ING economist urges bitcoin protocol to include central bank elements

Bitcoins and other peer-to-peer virtual currencies are popular due to a lack of a central power. Over the years, a large amount of people have become discontent with the destructive policies of central banks that have hurt national currencies and the overall economy. This is why bitcoiners have continually asserted that digital currency will destroy the United States dollar and others.

According to one ING economist, the bitcoin protocol could be improved in the future if it were to incorporate control over digital currencies and implement functions in the same way that central banks operate currencies.

In a 1:50 eZonomics financial educationa video clip, Teunis Brosens of ING, a multinational banking firm based in the Netherlands, put forward the idea that bitcoin will only be as successful as conventional fiat money by maintaining an algorithm that “smoothly matches money supply and demand.”

This, he says, would become popular in the marketplace and potentially lead to eligibility of the Nobel Prize in economics.
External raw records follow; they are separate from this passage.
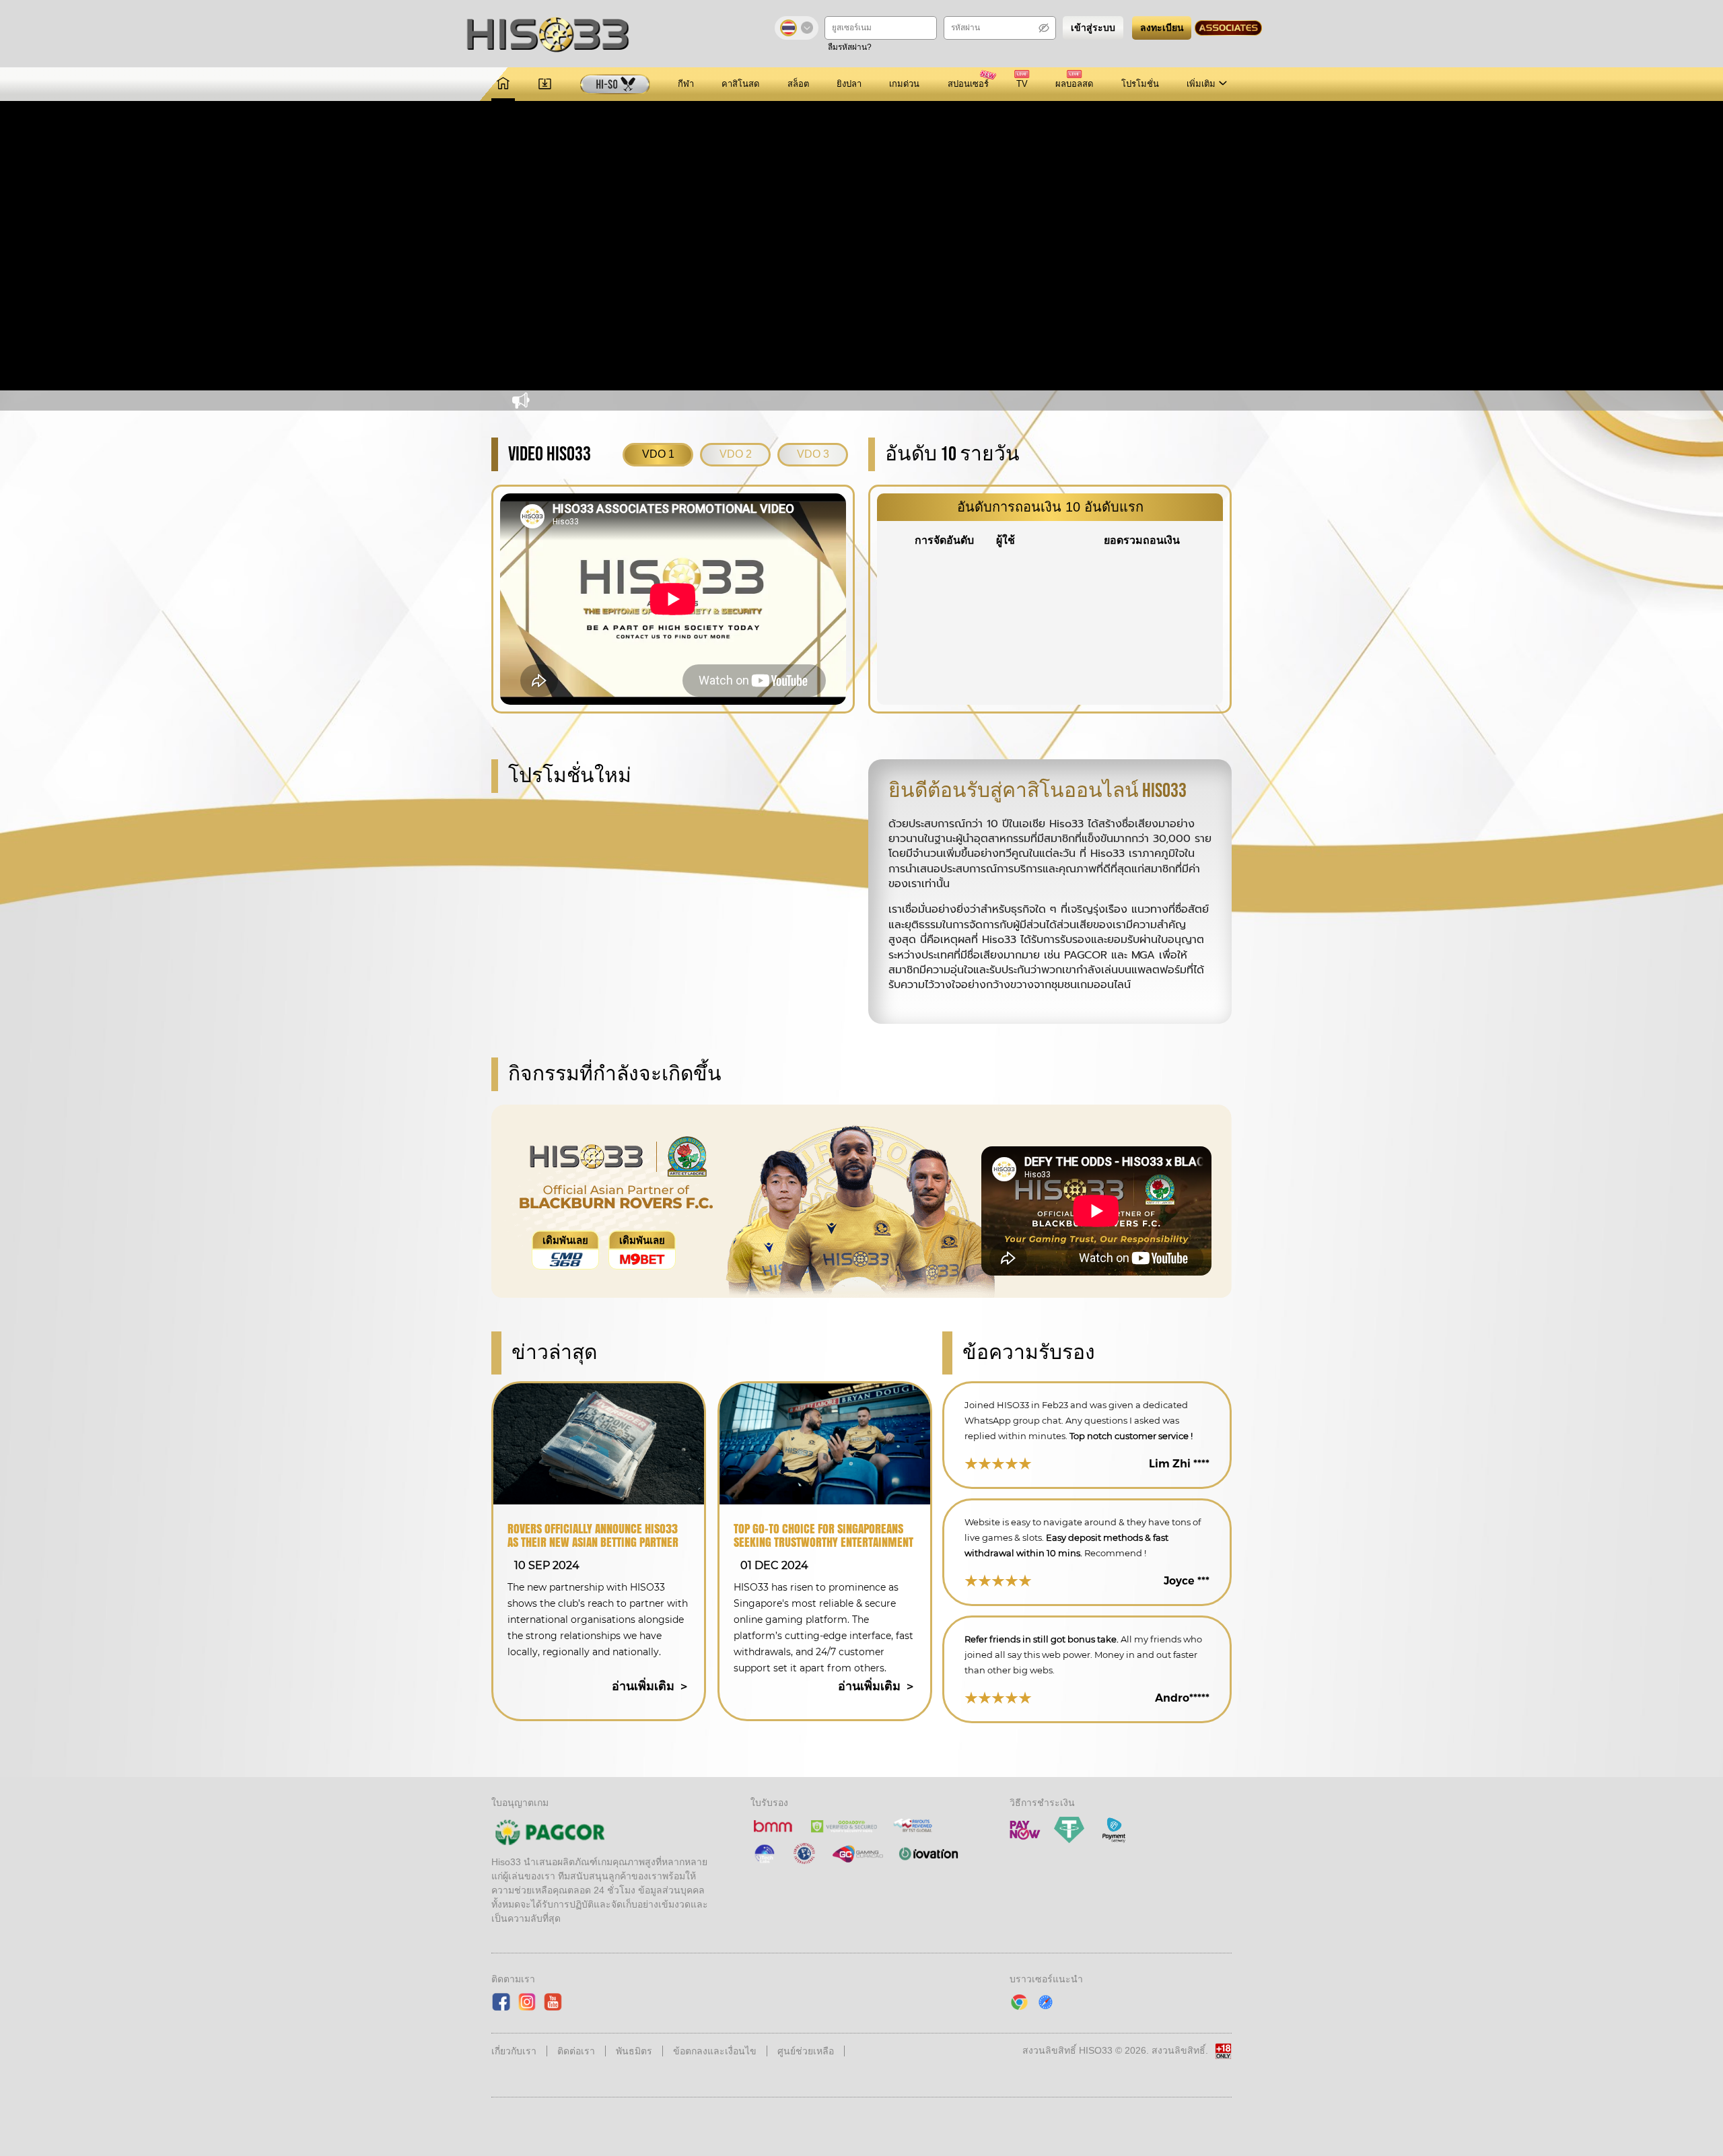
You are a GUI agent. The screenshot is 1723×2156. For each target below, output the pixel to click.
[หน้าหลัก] (503, 84)
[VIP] (615, 84)
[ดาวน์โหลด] (545, 84)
Brosens added that the financial institution thinks bitcoin only meets one of three criteria in regards to traditional currency because of its paucity of regulations and price volatility.

ING“Real currencies dampen these fluctuations by regulating money supply and prices through interest rates, but it is an explicit goal of bitcoin to do away with central authorities,” added Brosens, who cited several fluctuations in the digital currency’s less than five-year history. “Money is a means of exchange, unit of account and store of value. Cryptocurrency may take the first box if it is accepted more widely, but the second and third are problematic because the value of bitcoin is very volatile.”

When discussing price volatility, bitcoin has remained relatively stable over the past few weeks. Bitcoin has held steady at around the $620 mark for a couple of weeks now.